For our own runs this was invisible (the bearer happened to resolve to the same user_id that triggered the run, so ownership matched). For the second user's runs: her prompts hit the agent, the agent called the MCP server, the MCP server saw a bearer that resolved to my user, and her documents landed under my account. The "flakiness" she saw was every call quietly succeeding into the wrong account.
The fix
Fix had to be: give every agent run its own per-user bearer, one that resolves to the user who initiated the run. Took a couple of long workdays.
What we built (eventually became loomcycle's
${run.user_bearer} substitution mechanism, v0.8.14): a
per-run bearer field on the POST /v1/runs request
shape. The caller supplies a token bound to the authenticated user.
The runtime attaches it to ctx, propagates it through sub-agent
inheritance, and when an MCP tool fires, the HTTP client substitutes
that per-run bearer into the outbound Authorization
header per the operator yaml template:
mcp_servers:
jobs:
transport: http
url: http://localhost:3000/api/mcp
headers:
Authorization: "Bearer ${run.user_bearer}" # was: "Bearer <my-developer-token>"
The substitution happens per-request against a local copy of the headers map, not the shared one. So two concurrent runs against the same MCP server send distinct bearers without coordination. The model still never sees the token. The runtime still does the unsafe work outside the model's view. Only change: which token gets injected into which run's outbound header. Per-user instead of per-runtime.
The shared-developer-token shortcut is now structurally impossible
in the operator yaml schema. The substitution form
${run.user_bearer} is the only way to thread a
runtime-resolved bearer through to an MCP call. If you don't pass a
user_bearer on the run request, loomcycle drops the
Authorization header entirely and the MCP server returns a clean
401. Easier to debug than the silent wrong-user resolution we had
before.
Details of the substitution mechanism, sub-agent inheritance, and what the model sees on which surfaces: docs/MCP_INTEGRATION.md §3. The boundary table is the canonical artifact for "what surfaces does the bearer appear on" auditing.
Two lessons
Lesson 1: authorization paths in agentic systems are not the same shape as in human-facing ones. In a human-facing system the bearer is bound to the session of the person clicking the button. In an agentic system the bearer has to be bound to the run that the person triggered, which means it threads through the runtime layer, the tool dispatcher, the MCP transport, and back into your REST API. At every hop the temptation to just paste a static token "for now" is real. Each "for now" is a multi-tenancy bug waiting to be born.

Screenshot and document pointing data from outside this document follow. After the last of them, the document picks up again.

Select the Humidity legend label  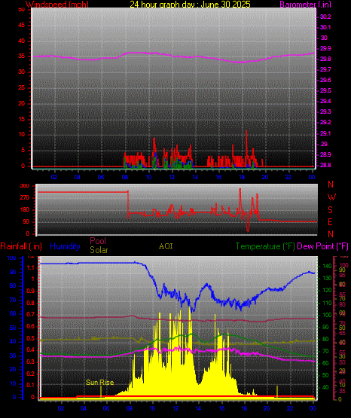tap(65, 246)
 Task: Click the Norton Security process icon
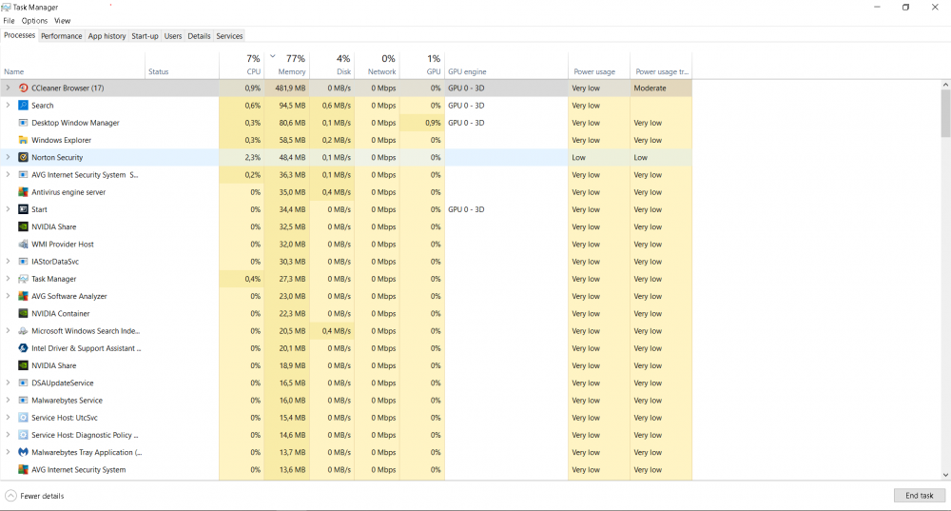tap(24, 158)
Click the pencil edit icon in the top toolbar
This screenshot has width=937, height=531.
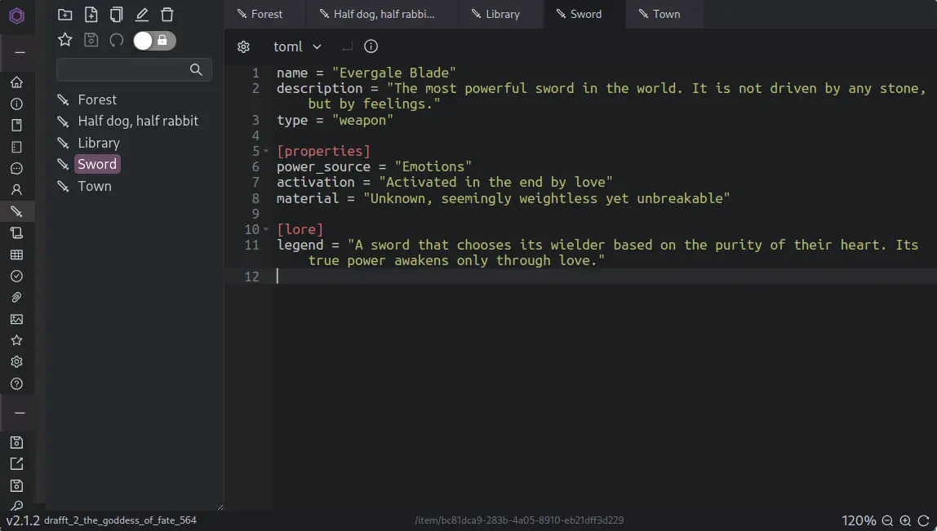tap(141, 14)
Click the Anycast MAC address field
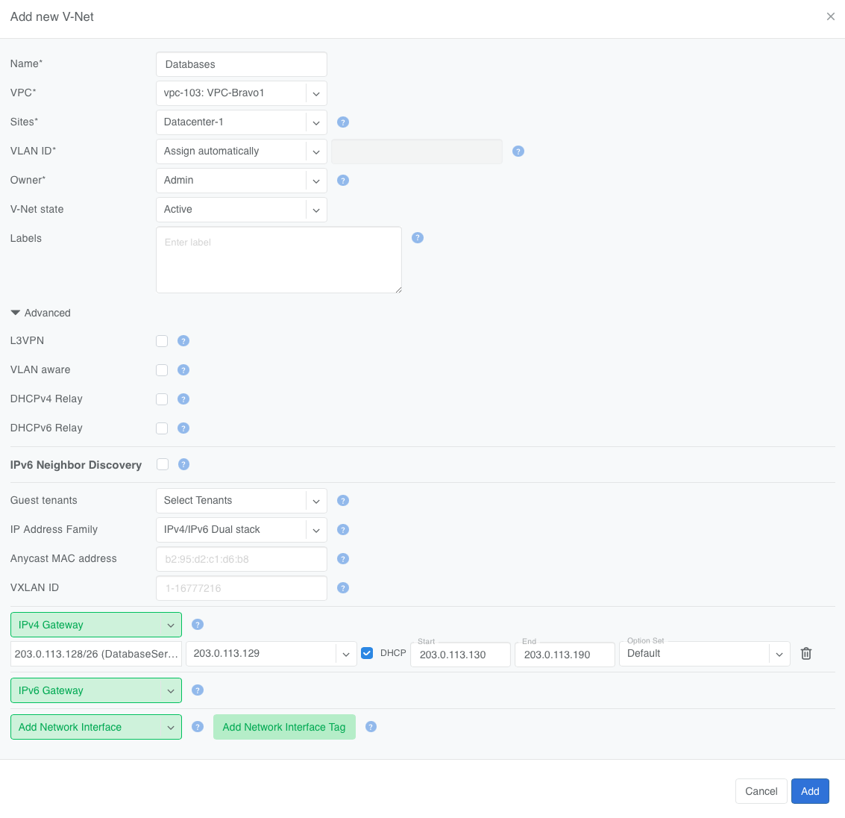845x818 pixels. click(x=242, y=558)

Lesson 2: one worried second user is always better than one self-confident developer. Her complaints were the only signal that anything was wrong. Our own runs worked perfectly, and we had a coherent-sounding hypothesis ("must be the new models") that explained away the noise. If she'd been less persistent, or we'd been less willing to eventually believe her, the bug would have lived until we noticed our own database growing impossibly fast with content we didn't recognize.
Not the first auth-leak we'd had. See the $80 prequel for an earlier and more expensive incident in the same family: a forgotten code path that bypassed the runtime and inherited an API key it shouldn't have. Different shape, same lesson. Multi-tenant authorization is not what single-tenant authorization looks like with another user added.